Harsh economic times can press an organization’s capacity to its limits, increasing the plea for donor support. Faced with many requests, donors often have a hard time knowing where to give, how their gift will be used and to what extent it will actually help those in need. FHBS prides itself on giving 99 cents of every gifted dollar to our clients. We have no galas, luncheons or marathons. Continuing the practice established in 1819 of being a quiet charity, we send just one solicitation letter annually, at the inception of the Jewish New Year.
With our updated website, we can now share the stories of the people we help with greater frequency, and you can learn where your dollars are going. Emergency aid takes many forms for women who have been identified by communal professionals as deserving of immediate assistance. Three of the women FHBS has assisted recently have physical, psychological and financial burdens that would challenge even the strongest among us.
Marian is a 33-year-old single woman living with her mother, who has rheumatoid arthritis and heart problems, and her 9-month-old daughter. A former administrator at a local utility company, Marian lost her job a year ago; unemployment benefits ran out in December 2013. This past June, her infant daughter stopped eating and drinking. After extensive testing at Children’s Hospital of Philadelphia, no diagnosis was reached.
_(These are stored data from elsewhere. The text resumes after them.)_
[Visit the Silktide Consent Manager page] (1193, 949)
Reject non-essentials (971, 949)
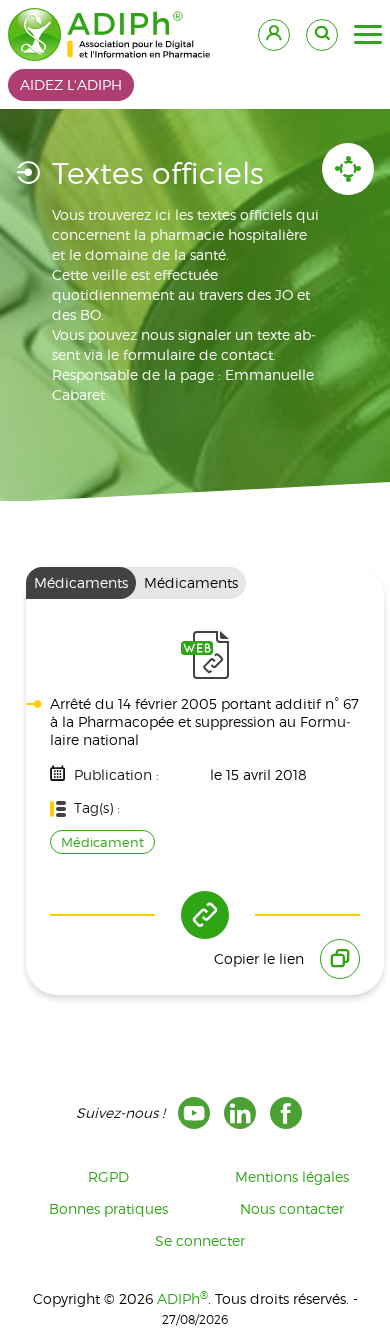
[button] (368, 35)
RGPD (108, 1176)
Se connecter (200, 1240)
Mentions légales (292, 1176)
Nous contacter (292, 1208)
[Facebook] (286, 1113)
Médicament (102, 842)
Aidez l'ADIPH (71, 84)
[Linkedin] (240, 1113)
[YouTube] (194, 1113)
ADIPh (182, 1298)
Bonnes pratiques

The child is on a feeding tube with a special formula for the foreseeable future. W.I.C. does not cover the cost.
Saddled with student loans, medical bills and debit-card debt, as well as a 2002 car and expenses that exceed a household income of $29,000, including Social Security, Social Security Disability and food stamps, Marian is beyond overwhelmed. FHBS is providing a $50 CVS pharmacy gift card for the next six-months to help pay for the formula.
Janice was diagnosed with breast cancer in 2011 and had a mastectomy. She continued to work a part-time, 15 hour-a-week job until the pain from her illness became unbearable. Now 74, she has been told that her cancer has metastasized, and she has six to 10 months to live. Arthritis and spinal stenosis complicate her weakened condition, and she ambulates slowly with a cane. A single woman with no family, Janice has no one on whom to rely for support. Her monthly income is now $650 in Social Security and $175 from SNAP. Her landlady, a friend and former colleague, lowered her rent from $550 to $450 a month, and her social worker applied to MANNA for home delivered meals.
Janice has been accepted into the palliative care program at Penn Home Care, which will provide an aide to help with bathing and some meal preparation, but she is reluctant to follow through with her social worker’s suggestion to get additional support to assist with shopping and transportation to doctors’ appointments. FHBS began an emergency monthly stipend in the amount of $150 on September 1 and will also pay October’s rent, easing some of Janice’s financial burden and hopefully giving her peace of mind.
Nadine is a 50-year-old woman with a complicated family situation and a home infested with bed bugs. She is divorced from her first husband and lives with their three college age children in the home she acquired in the settlement. She married a second time, in a religious ceremony only, to a man who physically and financially abuses her. She paid off all his debts, and while he lives in her house, he has never worked or contributed to the household expenses. Nadine works at a daycare center with reduced hours in the summer. She tried to combat the bed bug problem on her own but the treatment was unsuccessful. She then turned to a professional but waited so long between the first and second treatments that he had to begin anew. FHBS paid the exterminator $600 for three consecutive visits with a guaranteed outcome. Nadine’s home is on its way to becoming a bed bug free environment.
It’s a mitzvah to help those who so desperately need it and have no one to whom to turn for assistance. To continue this work, FHBS needs your support.